◆ WORK ITEM: "computer" is the word to look for; copy each line of the listing where it occurs.

◆ RECORDS PROVIDED:
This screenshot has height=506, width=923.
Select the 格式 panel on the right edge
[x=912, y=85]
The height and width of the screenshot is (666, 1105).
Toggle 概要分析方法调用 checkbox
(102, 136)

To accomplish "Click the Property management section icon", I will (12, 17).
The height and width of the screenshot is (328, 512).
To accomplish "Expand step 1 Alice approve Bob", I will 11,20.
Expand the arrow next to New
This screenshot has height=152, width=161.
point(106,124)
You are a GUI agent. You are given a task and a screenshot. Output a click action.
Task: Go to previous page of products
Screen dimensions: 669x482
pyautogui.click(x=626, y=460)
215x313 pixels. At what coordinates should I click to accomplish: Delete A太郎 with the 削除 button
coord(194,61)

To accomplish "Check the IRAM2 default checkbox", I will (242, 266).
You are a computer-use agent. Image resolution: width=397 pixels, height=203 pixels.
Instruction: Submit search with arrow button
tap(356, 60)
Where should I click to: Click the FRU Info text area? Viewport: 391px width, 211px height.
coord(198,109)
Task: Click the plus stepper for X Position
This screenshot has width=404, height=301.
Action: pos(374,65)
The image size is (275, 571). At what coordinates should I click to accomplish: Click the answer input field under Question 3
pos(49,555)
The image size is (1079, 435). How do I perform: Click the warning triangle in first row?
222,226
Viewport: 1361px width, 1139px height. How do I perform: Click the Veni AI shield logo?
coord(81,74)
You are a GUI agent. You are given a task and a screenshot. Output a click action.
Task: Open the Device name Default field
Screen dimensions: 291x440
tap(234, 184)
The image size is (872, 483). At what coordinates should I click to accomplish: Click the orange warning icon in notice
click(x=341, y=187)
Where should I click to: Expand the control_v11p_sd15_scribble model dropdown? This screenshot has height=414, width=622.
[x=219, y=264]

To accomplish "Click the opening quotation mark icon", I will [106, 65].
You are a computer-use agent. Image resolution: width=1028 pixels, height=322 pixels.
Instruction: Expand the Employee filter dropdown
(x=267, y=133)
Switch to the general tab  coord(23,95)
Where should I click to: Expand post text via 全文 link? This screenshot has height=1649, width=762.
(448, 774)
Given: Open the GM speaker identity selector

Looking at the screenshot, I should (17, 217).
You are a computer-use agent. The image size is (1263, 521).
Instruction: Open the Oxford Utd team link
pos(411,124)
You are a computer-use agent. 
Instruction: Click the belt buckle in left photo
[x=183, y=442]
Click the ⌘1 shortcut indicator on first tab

◆ EXERCISE OUTPUT:
You are a computer-use agent. Image resolution: width=397 pixels, height=203 pixels.
You are a computer-use agent. Image resolution: width=1028 pixels, height=322 pixels.
You are a computer-use agent. The image size is (1263, 521).
You are a computer-use agent. 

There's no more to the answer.